Für Roku viel wichtiger ist die Plattform mit Erlösen über Werbung. Zwei Drittel des Umsatzes kommen jetzt schon über diese. Vorteil von Roku: Jeder vierte in den USA verkaufte Fernseher hat die Plattform installiert. Der Konzern zählt dort mehr als 27 Millionen aktive Nutzer.
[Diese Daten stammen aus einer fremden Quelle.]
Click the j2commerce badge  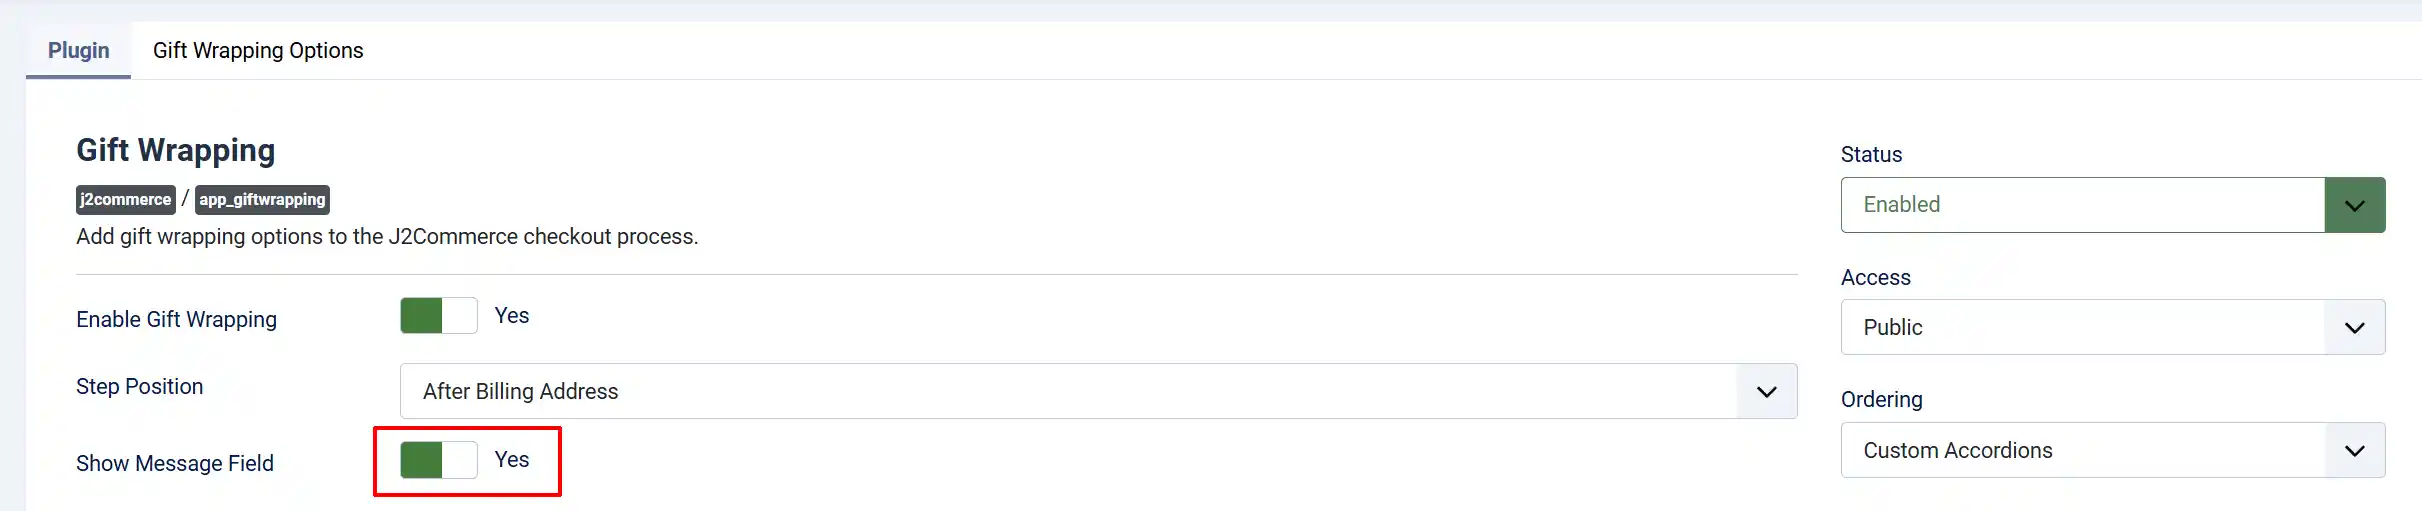(x=126, y=200)
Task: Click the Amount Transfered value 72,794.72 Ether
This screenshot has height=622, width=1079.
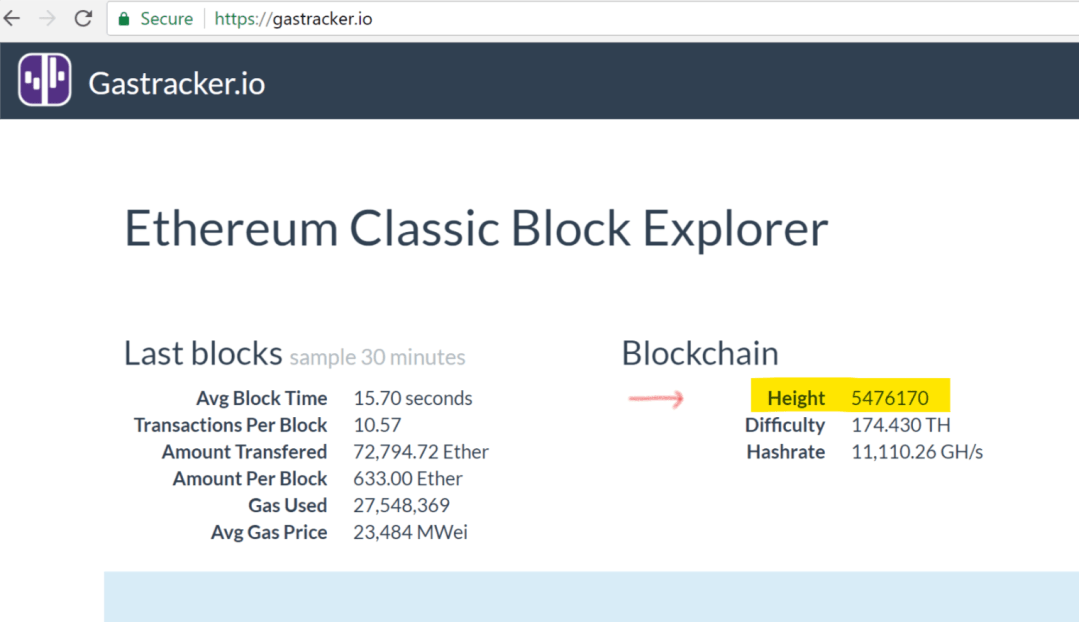Action: tap(420, 452)
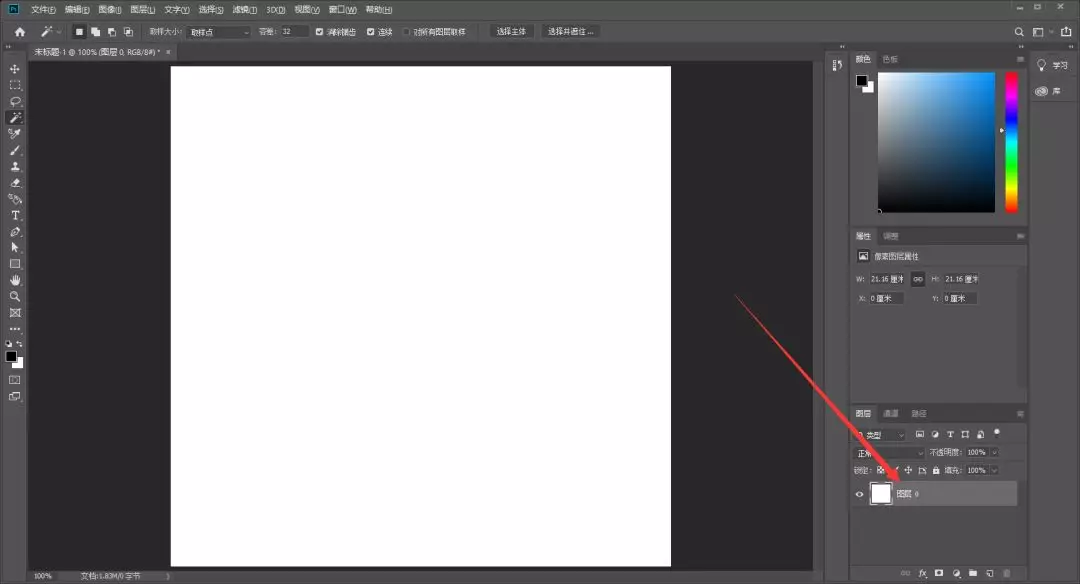
Task: Click the Eraser tool
Action: 15,183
Gemessen an der Anzahl der Geräte sticht Roku Amazon und Apple klar aus. Für den besten Streifen bekommen die Kalifornier keinen Oskar - sie produzieren weder Filme noch Serien. An der Börse sind sie aktuell dennoch ein Star.
Investor-Info
Disney
Mächtige Maus
Die Expansion in das Internet wird den Medienriesen viel Geld kosten. Neben Marketing- und Produktionskosten gehen Einnahmen verloren, weil Disney bestimmte Inhalte nicht mehr an andere Anbieter vermarktet. Der Konzerngewinn dürfte darum 2019 und 2020 stagnieren. Die zuletzt gute Entwicklung der Themenparks und TV-Sender hilft in der Übergangsphase. Dank seiner starken Inhalte sollte Disney auch in der digitalen Welt ein Riese werden.
Roku
Starker Herausforderer
Bereits seit 2002 existiert der Streaminganbieter Roku. Im Gegensatz zur Konkurrenz finanziert er sich mittlerweile hauptsächlich aus Werbeerlösen über die Roku-Plattform. Das Unternehmen wächst schnell, allerdings schreibt es noch Verluste. Nach einem Dämpfer im vergangenen Jahr verdoppelte sich der Aktienkurs seit Jahresbeginn. Aktuell ist der Konzern mit dem siebenfachen Umsatz schon recht hoch bewertet. Einige Analysten sehen dennoch weiteres Potenzial für den Titel.
Netflix
Gejagter Pionier
Der Streamingdienst hat die Medienwelt
revolutioniert und mit 140 Millionen Kunden einen deutlichen Vorsprung vor der Konkurrenz. Netflix sammelt viele Daten seiner
Nutzer und kann dadurch gut einschätzen, welche Inhalte gefragt sind. Das Problem sind die hohen Programmkosten. Netflix schreibt zwar Gewinn, der freie Cashflow ist aber deutlich negativ. Bei dieser Kennziffer erwarten Analysten erst im Jahr 2022 eine schwarze Zahl. Ein Preiskampf könnte die Finanzen von Netflix strapazieren.